In the radio show announcement below, what AM station carries The Heart of Things for listeners in the Philadelphia region?

Selected extract

-- Opening Marker --

The Heart of Things Hits the Airwaves!

I'll be taking my maiden voyage tonight on AM radio, and live through the internet, with The Heart of Things radio show! So lend an ear or drop a line if you can! To contact please call: 610-527-2906 or 1-888-34-FAITH (888-343-2484) after 5:30.

We're airing every Tuesday evening from 5pm to 6pm, Eastern Standard Time, on 800 AM if you're local to the Philadelphia region, or live from anywhere via the internet at www.catholicinternetradio.com


No podcasts or MP3s yet, so you'll have to tune in sharp. Prayers are appreciated.... Peace!

Monday, April 02, 2007

Leaving Egypt Forever

Let's have a show of hands...

Who likes reading/ discussing/ hearing about the war in Iraq every day? Suicide bombers? Sitting back with the paper and discovering that people are still being victimized and horribly victimizing others? Who would enjoy hearing another tale about the wealthy and powerful who are still trying to get wealthier and more powerful-er... at the expense of the poor?

Anyone care for more violence on television before 8pm? Who believes we need another show that glorifies lust in the place of love, promiscuity over devotion, and marital infidelity as opposed to a lasting faithfulness?

No? You're done with this scene? You've had enough? Me too....

If it feels like 400 years of slavery to you, slopping through the mud of the media with this fallen nature of ours and you'd like to break away from sin to a Promised Land and hear some good news for a change, then take courage and lift up your heads. Change is a'comin'. But it will take work, and these 40 days of Lent were just the beginning...

The Early Church Fathers (these guys were the Catholic All-Stars) always saw Egypt as a type or shadow of our slavery to sin... Moses was a type of Jesus, and as Moses led the People out of Egypt, so Jesus leads us out of our addiction to self and selfishness. Finally, we can enter into the holiness (a.k.a. wholeness) of God and our true destiny! Real freedom, hope, joy, justice! Woohoo! When we’ve made this solid turn towards Him - metanoia, a.k.a. conversion - and followed, then we can experience that sweet honeymoon the saints talked about. But we have to make the turn. We have to step out in faith. We've got to leave the slavery of Egypt.

-- Closing Marker --

Data provided
-- Opening Marker --

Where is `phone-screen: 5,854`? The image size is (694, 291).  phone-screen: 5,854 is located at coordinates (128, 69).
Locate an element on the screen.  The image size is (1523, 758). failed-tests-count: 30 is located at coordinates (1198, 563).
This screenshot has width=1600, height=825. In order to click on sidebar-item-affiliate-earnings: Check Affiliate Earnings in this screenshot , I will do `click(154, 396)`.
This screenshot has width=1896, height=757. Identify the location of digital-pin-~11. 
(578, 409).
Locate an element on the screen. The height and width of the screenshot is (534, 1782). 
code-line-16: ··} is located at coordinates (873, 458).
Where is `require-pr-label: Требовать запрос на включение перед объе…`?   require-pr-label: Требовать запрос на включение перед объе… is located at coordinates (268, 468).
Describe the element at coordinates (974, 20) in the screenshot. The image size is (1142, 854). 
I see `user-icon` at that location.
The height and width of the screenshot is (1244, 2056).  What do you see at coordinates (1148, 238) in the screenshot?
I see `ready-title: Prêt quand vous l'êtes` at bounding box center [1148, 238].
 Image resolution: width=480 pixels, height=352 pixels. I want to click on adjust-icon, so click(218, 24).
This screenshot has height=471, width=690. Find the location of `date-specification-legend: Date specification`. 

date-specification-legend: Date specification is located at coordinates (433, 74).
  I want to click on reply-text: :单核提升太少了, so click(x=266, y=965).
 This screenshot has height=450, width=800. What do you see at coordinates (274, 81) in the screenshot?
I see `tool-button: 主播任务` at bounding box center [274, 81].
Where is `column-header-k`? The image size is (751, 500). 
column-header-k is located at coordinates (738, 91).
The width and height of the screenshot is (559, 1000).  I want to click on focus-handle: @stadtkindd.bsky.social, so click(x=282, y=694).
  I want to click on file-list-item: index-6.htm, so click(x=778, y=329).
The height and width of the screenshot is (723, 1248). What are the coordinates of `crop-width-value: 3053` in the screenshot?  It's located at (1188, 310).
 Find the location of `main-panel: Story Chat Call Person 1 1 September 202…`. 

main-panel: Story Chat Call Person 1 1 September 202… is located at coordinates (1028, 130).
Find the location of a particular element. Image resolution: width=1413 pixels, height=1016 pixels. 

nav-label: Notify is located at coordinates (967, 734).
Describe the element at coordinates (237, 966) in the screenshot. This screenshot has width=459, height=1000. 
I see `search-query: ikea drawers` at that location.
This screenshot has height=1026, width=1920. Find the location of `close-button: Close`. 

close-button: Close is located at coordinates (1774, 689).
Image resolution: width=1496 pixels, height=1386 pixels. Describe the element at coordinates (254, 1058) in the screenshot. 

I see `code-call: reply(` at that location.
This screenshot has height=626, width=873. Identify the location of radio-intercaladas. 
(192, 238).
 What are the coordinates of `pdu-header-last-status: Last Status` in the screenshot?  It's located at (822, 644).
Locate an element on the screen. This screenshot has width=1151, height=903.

-- Closing Marker --

Written reply
800 AM